TASK PROMPT: Reproduce the part of the SSMU Council news article that begins with the words "News | Council" and ends with "Operations Kathleen Bradley.".

PASSAGE FOR REVIEW: Begin

News | Council adopts simplified General Assembly standing rules

Interim Board of Directors elections procedure adopted

The Students’ Society of McGill University (SSMU) Council convened on February 26 to adopt a set of standing rules for the upcoming Winter 2015 General Assembly (GA), and to discuss procedural changes for elections to the Board of Directors. Councillors also voted to support Quebec Public Interest Research Group (QPIRG) McGill’s proposed fee increase in the group’s 2015 referendum.

Standing rules

At its previous meeting on February 12, Council approved a motion to draft standing rules for the Winter 2015 GA, which will be held on March 15. At its most recent meeting, Council discussed the proposed rules, brought forward by SSMU President Courtney Ayukawa, VP Internal Daniel Chaim, and VP Finance and Operations Kathleen Bradley.

PASSAGE FOR REVIEW: End
EXTRACTED DATA: Begin

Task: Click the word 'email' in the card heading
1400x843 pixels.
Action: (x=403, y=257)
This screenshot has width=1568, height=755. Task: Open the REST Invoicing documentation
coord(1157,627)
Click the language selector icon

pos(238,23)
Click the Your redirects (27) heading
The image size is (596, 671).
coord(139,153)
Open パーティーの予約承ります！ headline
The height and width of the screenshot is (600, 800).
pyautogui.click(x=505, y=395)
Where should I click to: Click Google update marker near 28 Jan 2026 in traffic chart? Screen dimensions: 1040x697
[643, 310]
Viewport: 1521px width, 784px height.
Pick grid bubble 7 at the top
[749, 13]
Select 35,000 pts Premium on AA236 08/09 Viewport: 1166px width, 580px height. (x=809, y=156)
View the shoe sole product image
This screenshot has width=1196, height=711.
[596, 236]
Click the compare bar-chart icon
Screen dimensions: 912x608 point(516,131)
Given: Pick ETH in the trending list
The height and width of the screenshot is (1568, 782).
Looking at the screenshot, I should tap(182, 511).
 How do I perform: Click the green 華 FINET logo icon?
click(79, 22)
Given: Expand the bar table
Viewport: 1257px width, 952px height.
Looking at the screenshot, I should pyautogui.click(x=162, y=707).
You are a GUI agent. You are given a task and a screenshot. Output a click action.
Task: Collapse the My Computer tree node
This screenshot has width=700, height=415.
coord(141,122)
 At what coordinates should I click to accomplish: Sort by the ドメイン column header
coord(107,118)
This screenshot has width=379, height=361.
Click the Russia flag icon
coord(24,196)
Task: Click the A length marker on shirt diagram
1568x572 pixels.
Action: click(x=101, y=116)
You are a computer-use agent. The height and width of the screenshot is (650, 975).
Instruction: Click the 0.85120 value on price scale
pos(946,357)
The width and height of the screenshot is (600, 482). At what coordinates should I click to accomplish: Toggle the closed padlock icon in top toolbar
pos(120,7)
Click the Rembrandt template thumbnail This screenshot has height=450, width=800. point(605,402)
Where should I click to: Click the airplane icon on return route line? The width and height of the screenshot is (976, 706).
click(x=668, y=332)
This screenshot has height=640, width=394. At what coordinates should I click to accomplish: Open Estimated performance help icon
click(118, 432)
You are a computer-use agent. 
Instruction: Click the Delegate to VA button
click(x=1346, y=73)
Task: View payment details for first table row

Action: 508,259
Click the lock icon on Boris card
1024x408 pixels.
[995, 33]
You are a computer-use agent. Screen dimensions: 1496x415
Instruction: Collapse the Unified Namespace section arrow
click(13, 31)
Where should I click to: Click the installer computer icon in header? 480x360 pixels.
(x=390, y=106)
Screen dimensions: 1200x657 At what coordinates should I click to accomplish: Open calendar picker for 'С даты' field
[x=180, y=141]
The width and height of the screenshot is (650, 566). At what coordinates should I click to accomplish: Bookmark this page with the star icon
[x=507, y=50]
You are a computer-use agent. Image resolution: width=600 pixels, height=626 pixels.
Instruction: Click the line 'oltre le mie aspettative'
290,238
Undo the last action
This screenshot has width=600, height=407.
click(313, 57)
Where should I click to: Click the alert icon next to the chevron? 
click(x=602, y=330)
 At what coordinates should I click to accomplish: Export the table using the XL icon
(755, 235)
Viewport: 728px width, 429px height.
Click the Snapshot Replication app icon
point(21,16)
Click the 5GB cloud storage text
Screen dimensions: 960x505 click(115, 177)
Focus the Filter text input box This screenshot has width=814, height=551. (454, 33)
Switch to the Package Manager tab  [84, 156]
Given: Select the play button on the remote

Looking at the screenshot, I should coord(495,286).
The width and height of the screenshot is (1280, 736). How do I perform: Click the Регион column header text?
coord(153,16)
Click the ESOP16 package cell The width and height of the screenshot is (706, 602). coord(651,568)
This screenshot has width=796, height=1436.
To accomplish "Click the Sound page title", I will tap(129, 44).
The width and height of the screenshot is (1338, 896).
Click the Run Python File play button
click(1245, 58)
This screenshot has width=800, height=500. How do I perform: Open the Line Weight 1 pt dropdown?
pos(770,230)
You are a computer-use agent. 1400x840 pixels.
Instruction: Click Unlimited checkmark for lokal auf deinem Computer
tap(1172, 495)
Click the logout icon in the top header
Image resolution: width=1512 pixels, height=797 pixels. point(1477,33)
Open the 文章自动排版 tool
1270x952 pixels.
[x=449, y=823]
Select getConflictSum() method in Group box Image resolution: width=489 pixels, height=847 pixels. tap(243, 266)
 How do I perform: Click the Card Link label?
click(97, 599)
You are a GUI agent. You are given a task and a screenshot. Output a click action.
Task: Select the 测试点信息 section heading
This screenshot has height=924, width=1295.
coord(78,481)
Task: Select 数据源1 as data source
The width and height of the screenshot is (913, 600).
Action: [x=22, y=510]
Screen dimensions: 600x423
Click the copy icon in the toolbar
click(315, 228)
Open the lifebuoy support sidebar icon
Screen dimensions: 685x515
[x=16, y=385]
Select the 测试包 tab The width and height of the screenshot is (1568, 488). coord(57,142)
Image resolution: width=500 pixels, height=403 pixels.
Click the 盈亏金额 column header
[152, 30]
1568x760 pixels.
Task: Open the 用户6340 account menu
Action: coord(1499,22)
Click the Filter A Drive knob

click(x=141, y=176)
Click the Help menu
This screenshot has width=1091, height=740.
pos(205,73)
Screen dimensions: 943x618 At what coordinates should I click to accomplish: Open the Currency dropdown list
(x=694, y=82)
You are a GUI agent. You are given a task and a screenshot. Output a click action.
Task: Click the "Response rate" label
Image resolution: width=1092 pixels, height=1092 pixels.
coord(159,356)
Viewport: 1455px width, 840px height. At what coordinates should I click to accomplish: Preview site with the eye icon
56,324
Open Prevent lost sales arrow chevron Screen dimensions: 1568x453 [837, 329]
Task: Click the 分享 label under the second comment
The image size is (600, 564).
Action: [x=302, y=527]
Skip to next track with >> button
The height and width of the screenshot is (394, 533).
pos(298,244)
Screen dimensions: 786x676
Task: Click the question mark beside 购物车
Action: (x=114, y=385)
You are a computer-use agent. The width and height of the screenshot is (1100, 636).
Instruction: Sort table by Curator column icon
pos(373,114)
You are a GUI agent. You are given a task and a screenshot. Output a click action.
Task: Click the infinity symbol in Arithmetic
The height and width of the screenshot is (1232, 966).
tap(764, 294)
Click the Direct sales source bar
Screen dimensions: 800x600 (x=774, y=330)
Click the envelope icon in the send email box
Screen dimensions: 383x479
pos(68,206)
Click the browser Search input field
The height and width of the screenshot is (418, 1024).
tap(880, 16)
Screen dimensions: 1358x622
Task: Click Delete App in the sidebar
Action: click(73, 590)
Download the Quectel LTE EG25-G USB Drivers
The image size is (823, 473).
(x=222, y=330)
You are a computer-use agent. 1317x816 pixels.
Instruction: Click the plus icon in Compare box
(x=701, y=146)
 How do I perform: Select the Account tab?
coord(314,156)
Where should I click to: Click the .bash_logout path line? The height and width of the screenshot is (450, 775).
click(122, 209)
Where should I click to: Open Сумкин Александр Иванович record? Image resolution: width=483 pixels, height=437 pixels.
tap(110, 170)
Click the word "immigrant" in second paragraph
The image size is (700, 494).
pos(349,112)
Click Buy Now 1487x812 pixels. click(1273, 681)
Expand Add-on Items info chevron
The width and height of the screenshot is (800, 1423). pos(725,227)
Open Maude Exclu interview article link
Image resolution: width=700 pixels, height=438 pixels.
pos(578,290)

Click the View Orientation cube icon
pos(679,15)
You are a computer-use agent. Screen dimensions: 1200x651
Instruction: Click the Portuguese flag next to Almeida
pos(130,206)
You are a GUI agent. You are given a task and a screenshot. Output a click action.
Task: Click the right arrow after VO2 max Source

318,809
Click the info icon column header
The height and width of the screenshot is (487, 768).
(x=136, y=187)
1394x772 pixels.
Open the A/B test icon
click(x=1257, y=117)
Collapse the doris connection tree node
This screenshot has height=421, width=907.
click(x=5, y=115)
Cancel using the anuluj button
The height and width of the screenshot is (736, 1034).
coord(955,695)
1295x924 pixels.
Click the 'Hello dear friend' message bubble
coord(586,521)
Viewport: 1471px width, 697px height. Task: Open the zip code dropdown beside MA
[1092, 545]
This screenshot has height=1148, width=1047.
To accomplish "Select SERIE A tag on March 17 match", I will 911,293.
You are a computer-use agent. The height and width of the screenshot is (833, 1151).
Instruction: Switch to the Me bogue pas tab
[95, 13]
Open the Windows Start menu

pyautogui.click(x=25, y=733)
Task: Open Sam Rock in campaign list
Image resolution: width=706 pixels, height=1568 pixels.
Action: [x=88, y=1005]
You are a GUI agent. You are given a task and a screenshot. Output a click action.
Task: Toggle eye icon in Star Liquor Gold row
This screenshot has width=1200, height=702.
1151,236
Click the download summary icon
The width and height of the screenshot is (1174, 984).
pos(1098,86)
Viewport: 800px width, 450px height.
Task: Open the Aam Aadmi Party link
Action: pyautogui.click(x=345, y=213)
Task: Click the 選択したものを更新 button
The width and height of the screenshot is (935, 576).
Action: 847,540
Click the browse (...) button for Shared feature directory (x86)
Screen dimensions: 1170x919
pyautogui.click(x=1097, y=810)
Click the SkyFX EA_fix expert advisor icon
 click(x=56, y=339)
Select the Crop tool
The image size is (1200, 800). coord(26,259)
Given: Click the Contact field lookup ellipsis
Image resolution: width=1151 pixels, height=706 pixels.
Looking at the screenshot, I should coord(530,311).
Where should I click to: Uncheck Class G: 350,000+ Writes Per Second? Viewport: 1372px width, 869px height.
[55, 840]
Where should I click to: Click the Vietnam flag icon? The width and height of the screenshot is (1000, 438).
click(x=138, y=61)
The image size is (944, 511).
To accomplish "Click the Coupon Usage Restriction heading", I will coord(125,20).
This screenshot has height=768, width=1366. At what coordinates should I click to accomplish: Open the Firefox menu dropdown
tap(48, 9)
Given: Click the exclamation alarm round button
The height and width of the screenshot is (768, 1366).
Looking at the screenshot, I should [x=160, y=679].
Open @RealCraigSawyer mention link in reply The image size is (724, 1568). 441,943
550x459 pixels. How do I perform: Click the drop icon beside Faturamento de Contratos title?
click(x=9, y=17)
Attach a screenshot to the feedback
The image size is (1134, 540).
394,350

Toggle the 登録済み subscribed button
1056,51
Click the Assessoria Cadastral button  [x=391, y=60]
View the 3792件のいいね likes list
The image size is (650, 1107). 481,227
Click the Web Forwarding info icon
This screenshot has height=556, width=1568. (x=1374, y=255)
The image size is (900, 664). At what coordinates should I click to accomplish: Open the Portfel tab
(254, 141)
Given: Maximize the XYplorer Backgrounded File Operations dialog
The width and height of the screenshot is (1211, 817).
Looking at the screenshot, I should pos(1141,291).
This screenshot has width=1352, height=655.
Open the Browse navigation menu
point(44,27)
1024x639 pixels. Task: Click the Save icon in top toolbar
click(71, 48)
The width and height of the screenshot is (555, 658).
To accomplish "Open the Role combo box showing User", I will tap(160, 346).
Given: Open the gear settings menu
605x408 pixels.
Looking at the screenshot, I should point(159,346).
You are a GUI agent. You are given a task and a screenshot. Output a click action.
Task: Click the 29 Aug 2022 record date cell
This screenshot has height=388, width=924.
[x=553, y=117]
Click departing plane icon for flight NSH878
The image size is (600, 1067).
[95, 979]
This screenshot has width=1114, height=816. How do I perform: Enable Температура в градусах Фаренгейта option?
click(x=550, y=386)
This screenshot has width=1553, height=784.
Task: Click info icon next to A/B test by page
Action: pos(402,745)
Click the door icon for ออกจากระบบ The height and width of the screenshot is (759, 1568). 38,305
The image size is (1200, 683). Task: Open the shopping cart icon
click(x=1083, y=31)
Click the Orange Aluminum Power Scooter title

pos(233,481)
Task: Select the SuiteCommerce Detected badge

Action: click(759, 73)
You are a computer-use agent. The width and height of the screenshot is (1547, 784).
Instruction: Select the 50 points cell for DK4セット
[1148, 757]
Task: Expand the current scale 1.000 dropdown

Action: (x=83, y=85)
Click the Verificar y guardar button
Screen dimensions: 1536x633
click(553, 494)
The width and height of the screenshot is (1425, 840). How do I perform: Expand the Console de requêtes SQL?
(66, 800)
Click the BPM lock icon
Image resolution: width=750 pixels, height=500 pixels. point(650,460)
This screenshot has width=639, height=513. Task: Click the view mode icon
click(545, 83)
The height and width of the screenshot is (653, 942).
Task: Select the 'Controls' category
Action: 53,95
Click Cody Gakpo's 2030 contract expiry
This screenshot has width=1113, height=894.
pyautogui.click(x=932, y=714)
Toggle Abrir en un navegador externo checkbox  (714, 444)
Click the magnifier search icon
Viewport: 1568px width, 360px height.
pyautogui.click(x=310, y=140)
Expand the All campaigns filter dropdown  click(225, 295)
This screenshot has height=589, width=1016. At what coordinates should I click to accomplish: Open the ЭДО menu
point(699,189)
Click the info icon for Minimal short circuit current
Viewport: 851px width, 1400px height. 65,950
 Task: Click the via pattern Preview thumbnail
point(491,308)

EXTRACTED DATA: End

RESULT FOR THIS TASK:
News | Council adopts simplified General Assembly standing rules

Interim Board of Directors elections procedure adopted

The Students’ Society of McGill University (SSMU) Council convened on February 26 to adopt a set of standing rules for the upcoming Winter 2015 General Assembly (GA), and to discuss procedural changes for elections to the Board of Directors. Councillors also voted to support Quebec Public Interest Research Group (QPIRG) McGill’s proposed fee increase in the group’s 2015 referendum.

Standing rules

At its previous meeting on February 12, Council approved a motion to draft standing rules for the Winter 2015 GA, which will be held on March 15. At its most recent meeting, Council discussed the proposed rules, brought forward by SSMU President Courtney Ayukawa, VP Internal Daniel Chaim, and VP Finance and Operations Kathleen Bradley.